According to Lightcap, the app has 296 current users, which translates to 21.6 percent of the undergraduate population at Pacific University.
“Most large schools have an app usage rate of 30 percent,” Lightcap said. “So for a campus of our size, where the numbers are at is a good place for us to be.”
However, the end of the university’s contract with the app’s platform provider, Korogo is nearing, probing the app team to find a way to keep it alive.
“We are going to be getting rid of this particular version of the app and move all content from this app to another,” Lightcap said. “We are not getting rid of the app, but switching platform providers.”
The new provider, Guidebook, is the same company that helps run admissions pages and apps. Guidebook is the platform company that the University of Oregon uses for its own mobile app.
“One of the main factors for us switching from Kurogo to Guidebook will be that we will save $15,000 in the switch,” Rivera said.
Rivera and Lightcap agreed the money could go to better uses for students. Another reason for the switch according to Rivera and Lightcap is the fact that Guidebook’s response rate to in app issues on average is much quicker. Faster response times from the provider will make things easier on Wells and Davis who run the technical sides of the app.

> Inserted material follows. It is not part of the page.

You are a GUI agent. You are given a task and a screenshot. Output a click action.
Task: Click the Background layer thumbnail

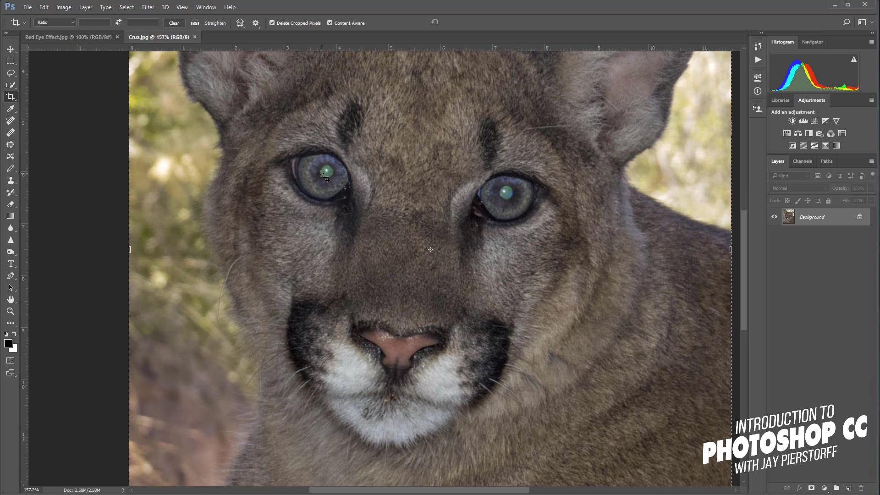[x=788, y=216]
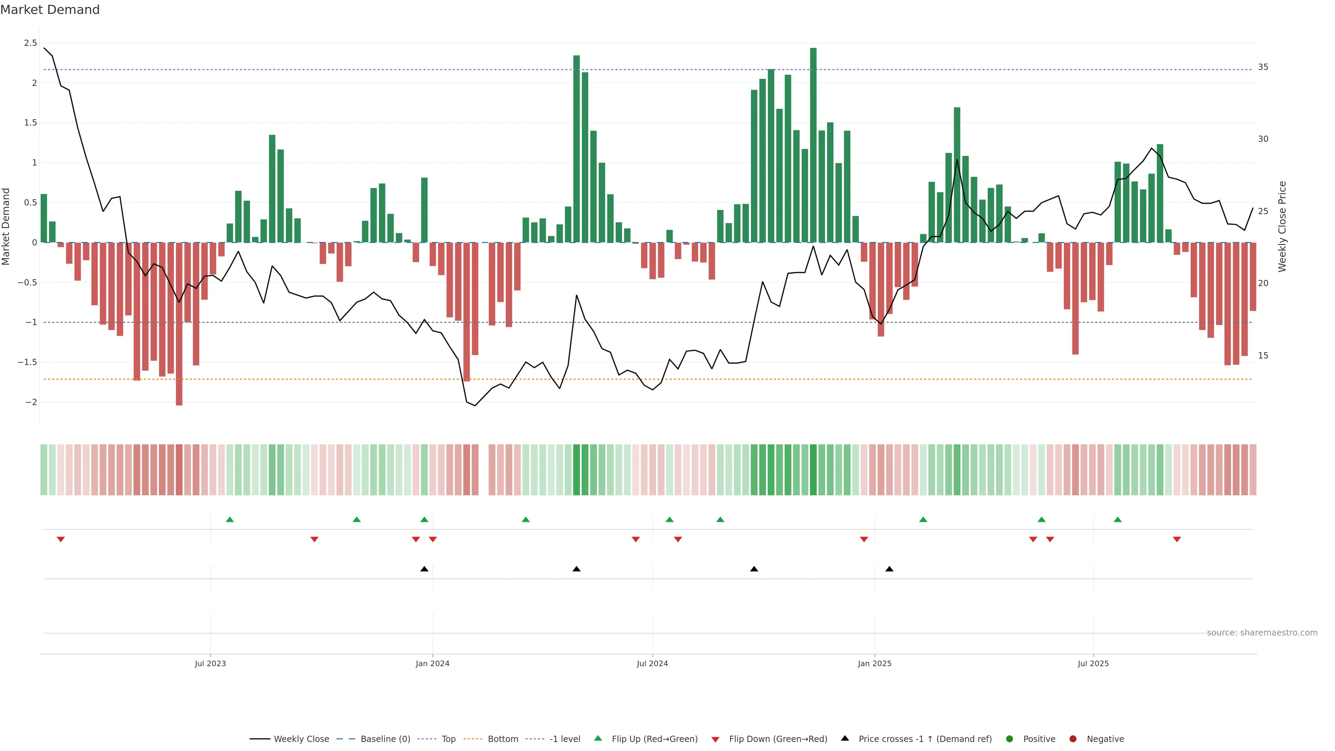
Task: Click the source: sharemaestro.com text
Action: tap(1262, 633)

Lightcap said for the app itself the layout will be completely different, but the content that goes inside the app will be the exact same as now. The hope is for the app to operate completey within itself and not include links to other apps.
“Currently the app is just links to another webpage, but the goal is to get it to run through one single place,” Rivera said.
Lightcap used the current process to sign into Moodle using the app as an example. She clicked through three different windows after leaving the app. With Guidebook the Moodle sign in will be easier.
“It will even be able to offer admission services as well, so we are trying to work and consolidate the two of us into one app and get it running together,” Rivera said.
The full app switch will not be taking place until fall 2018, but the beginning transitions will take place in the spring of 2018. Lightcap and Rivera are looking to students for feedback on the app. They are also searching for students to train to take over the app once this team is gone.